24 Names Of Vishnu

पाशांकुशाहिडमरूककपालशूलै: खट्वांग शक्तिशरचापयुतैर्भवन्ति||
अन्योन्यहस्तकलितै: कति मूर्तिभेदा: शंभोर्हरेरिव गदारिसरोजशंखै:||

Lord Shiva holds ten different weapons, namely a noose (trap) (पाश), a goad (अंकुश), a snake (सर्प), a drum (डमरू), a potsherd (कपाल) (used as a bowl), a spear (शूल), a club (खट्वांग) (an ayudha made of a thigh bone topped with a skull), a missile (शक्ति), an arrow (शर) and a bow (धनुष्य) in his hands. [Lord Shiva has five heads and so it is presumed that he has ten arms.] Find the number of different Shiva idols. Similarly, solve the problem for Vishnu idols; Lord Vishnu has four objects: a mace, a disc, a lotus and a conchshell.

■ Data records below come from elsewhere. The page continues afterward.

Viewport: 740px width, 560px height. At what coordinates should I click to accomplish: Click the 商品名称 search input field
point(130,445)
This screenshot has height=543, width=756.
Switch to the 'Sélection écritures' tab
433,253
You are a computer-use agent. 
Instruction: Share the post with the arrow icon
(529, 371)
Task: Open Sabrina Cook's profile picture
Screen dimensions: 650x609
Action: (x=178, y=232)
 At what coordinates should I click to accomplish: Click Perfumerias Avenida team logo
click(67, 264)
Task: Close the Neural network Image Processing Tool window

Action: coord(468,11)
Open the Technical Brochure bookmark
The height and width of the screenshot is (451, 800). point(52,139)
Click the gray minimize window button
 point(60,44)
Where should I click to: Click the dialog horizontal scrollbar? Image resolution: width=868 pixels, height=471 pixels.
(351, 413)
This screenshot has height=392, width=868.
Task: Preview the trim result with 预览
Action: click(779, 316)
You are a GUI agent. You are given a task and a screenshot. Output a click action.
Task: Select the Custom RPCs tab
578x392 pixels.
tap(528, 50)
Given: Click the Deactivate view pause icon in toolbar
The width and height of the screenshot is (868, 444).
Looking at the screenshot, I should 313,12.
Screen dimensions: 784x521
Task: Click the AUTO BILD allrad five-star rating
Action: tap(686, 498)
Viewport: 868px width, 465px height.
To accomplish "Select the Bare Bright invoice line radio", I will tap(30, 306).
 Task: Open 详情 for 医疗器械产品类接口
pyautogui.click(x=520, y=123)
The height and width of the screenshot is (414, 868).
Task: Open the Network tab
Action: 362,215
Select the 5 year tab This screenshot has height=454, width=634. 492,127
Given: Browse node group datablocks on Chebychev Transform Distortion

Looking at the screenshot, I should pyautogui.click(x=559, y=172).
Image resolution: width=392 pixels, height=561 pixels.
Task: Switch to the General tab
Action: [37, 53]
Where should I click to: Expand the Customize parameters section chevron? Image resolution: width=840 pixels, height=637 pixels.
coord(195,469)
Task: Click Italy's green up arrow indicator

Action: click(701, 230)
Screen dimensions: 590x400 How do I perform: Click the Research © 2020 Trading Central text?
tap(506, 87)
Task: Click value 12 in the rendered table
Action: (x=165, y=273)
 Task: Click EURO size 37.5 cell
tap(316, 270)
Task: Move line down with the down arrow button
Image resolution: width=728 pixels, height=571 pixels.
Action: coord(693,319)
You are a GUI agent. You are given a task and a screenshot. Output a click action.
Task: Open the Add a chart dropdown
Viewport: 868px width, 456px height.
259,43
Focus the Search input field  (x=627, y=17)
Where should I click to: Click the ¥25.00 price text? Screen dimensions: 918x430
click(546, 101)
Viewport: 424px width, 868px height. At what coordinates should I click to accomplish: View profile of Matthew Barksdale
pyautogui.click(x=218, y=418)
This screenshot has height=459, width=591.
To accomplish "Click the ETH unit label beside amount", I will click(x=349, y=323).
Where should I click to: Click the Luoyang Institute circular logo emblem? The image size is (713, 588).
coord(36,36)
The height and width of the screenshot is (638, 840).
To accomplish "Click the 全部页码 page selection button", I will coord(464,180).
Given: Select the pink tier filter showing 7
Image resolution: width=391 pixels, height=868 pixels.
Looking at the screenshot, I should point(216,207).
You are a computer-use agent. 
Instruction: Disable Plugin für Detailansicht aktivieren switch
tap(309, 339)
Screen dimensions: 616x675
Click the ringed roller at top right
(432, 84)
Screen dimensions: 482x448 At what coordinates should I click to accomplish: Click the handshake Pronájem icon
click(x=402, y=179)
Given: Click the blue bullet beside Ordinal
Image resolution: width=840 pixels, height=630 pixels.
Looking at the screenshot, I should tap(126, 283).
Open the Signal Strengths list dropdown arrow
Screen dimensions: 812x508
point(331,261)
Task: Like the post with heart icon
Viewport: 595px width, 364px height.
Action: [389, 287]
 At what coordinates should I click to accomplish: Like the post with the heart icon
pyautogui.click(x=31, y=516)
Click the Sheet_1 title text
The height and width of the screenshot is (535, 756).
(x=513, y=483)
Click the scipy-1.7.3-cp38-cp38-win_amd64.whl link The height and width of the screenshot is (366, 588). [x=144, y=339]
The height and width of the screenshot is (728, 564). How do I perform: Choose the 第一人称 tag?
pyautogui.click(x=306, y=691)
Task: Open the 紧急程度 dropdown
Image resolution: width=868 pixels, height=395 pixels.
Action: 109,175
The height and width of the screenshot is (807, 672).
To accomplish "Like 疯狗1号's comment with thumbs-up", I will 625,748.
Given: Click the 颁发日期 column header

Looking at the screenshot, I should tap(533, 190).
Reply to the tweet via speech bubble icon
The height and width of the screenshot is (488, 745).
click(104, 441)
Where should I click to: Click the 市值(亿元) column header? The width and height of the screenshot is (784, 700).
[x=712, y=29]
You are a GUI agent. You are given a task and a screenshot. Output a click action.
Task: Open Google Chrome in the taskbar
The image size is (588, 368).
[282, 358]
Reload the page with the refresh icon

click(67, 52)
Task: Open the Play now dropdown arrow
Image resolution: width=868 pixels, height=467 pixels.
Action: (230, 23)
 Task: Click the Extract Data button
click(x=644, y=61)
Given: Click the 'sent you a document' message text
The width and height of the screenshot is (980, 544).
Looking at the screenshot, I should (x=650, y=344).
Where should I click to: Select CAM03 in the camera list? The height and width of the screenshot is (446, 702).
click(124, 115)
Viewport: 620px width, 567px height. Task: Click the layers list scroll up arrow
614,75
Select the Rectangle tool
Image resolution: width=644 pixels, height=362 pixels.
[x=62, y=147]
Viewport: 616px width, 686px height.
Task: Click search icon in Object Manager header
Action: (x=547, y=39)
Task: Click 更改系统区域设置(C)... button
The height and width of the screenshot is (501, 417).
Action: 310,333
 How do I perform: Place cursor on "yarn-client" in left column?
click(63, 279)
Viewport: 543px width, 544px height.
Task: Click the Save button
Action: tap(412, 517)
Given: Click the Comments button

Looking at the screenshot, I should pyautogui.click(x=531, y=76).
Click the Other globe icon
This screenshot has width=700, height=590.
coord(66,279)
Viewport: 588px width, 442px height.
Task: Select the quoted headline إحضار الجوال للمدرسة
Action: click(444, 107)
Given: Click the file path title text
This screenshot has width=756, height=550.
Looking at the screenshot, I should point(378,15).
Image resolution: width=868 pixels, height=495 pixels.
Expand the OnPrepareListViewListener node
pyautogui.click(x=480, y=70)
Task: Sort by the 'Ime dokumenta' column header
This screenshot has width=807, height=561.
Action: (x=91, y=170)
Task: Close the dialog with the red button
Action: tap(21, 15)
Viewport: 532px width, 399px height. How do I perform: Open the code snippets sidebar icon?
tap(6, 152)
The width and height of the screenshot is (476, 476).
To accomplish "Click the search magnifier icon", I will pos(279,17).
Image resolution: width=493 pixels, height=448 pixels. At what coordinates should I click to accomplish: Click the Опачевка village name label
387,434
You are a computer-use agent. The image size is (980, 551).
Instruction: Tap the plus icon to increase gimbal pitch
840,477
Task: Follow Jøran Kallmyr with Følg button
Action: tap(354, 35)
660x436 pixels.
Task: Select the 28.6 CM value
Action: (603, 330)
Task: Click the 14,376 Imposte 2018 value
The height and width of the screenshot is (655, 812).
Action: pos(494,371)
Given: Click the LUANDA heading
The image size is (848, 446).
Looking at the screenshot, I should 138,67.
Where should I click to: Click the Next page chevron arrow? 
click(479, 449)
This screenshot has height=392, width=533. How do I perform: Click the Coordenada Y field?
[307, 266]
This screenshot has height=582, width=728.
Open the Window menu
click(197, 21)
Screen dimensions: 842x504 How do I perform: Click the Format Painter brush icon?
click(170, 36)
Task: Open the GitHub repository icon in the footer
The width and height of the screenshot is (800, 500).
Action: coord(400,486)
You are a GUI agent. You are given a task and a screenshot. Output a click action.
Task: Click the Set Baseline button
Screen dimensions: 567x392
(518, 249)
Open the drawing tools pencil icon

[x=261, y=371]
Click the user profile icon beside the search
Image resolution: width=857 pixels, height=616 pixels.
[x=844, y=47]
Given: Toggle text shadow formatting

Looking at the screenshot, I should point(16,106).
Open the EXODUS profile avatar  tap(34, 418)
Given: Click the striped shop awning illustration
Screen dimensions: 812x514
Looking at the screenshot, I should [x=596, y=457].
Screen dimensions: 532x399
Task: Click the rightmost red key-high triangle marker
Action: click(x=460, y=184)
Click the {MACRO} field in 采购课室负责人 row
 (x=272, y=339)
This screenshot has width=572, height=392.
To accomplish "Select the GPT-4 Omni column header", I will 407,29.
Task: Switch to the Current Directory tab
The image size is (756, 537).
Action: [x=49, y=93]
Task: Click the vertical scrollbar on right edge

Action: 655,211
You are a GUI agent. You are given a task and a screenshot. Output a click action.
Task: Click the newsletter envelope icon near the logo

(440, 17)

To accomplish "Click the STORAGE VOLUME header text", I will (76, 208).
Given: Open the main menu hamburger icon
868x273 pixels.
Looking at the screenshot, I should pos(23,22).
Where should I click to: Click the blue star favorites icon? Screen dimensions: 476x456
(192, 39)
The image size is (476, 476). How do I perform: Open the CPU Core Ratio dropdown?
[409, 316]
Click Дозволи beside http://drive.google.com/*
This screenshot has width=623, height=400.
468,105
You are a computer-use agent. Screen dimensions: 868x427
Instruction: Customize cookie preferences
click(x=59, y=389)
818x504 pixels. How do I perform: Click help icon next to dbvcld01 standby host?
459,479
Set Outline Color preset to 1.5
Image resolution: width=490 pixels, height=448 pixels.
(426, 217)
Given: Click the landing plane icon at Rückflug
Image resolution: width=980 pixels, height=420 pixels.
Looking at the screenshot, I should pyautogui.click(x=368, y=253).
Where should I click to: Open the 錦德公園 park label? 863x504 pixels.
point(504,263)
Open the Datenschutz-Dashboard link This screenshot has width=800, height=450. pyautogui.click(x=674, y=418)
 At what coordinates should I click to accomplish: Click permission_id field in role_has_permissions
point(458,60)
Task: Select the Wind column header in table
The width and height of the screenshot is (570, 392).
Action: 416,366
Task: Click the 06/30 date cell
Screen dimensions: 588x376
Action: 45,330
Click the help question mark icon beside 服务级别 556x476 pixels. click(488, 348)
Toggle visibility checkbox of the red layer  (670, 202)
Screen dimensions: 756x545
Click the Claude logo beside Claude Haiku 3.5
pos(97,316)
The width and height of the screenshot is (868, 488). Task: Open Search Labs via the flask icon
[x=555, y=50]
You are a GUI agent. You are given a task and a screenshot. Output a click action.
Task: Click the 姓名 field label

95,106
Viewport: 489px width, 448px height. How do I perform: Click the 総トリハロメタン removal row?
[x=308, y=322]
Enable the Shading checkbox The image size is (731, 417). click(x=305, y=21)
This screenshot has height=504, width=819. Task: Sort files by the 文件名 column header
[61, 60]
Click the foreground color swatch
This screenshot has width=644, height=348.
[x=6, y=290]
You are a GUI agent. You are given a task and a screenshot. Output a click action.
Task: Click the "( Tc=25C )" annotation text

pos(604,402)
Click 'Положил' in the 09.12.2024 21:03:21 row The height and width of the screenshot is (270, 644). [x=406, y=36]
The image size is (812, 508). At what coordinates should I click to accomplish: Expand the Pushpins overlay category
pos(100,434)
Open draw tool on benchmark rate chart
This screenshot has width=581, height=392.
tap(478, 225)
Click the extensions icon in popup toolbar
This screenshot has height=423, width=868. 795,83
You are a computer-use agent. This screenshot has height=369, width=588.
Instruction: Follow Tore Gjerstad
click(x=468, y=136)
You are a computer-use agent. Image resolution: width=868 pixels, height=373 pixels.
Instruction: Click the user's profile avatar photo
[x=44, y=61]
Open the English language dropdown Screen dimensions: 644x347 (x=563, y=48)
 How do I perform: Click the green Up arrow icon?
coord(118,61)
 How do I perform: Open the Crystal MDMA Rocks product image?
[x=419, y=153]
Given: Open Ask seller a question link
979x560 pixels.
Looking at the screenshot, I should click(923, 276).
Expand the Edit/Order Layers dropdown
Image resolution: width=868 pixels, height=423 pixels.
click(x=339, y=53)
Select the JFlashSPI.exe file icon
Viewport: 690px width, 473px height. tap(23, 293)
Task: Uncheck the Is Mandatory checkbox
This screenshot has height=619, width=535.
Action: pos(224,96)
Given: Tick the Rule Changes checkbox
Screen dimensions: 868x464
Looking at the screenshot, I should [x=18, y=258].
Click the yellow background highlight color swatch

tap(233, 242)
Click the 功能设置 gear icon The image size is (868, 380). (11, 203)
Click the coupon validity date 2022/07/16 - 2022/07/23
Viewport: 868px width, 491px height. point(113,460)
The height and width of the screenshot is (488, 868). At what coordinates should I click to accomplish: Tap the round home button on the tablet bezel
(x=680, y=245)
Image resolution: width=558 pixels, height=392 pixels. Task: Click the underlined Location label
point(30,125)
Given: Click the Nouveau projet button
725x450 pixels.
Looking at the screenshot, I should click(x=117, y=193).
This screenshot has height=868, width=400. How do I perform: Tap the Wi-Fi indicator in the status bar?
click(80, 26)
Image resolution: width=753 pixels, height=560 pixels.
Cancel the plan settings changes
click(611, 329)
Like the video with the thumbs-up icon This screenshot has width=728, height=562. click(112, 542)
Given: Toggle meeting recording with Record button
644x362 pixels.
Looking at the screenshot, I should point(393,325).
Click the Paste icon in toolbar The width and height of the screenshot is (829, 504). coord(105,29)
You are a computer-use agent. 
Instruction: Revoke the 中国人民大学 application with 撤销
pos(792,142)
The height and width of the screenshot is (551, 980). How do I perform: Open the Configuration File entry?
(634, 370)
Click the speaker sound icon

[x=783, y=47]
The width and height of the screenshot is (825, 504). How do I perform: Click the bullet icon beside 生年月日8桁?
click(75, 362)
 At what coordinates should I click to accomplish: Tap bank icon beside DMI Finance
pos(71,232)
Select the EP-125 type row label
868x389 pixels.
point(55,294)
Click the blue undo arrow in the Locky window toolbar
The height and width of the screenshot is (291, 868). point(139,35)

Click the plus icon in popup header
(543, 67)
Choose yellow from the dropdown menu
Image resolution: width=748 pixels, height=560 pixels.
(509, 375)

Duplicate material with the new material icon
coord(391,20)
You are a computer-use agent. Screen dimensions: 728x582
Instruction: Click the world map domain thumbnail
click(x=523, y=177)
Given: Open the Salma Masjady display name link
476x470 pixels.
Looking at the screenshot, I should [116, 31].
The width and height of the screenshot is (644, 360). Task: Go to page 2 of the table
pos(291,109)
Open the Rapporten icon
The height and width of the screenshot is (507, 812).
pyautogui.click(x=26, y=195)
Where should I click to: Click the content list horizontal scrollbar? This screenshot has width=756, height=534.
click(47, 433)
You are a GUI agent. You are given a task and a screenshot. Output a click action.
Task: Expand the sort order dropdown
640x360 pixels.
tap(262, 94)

The above verse is from Bhaskaracharya’s (Bhaskaracharya II) (Born 1114 AD) book Lilavati. Bhaskaracharya had composed this book in 1150 AD to teach Mathematics to his daughter Lilavati, after whom the book is named. This book which is written entirely in verse covers arithmetic, algebra, geometry, mensuration, combinatorics, number theory and other basic topics. This book was used as a standard textbook for almost 700 years.

Lord Shiva holds a weapon in each of his ten arms. Now these ten weapons can be arranged in 10! = 36,28,800 ways. i.e. It is not humanly possible to create so many forms of Lord Shiva.

Whereas Lord Vishnu holds a mace, a disc, a lotus and a conch in his four arms. These can be arranged in 4! = 24 different ways.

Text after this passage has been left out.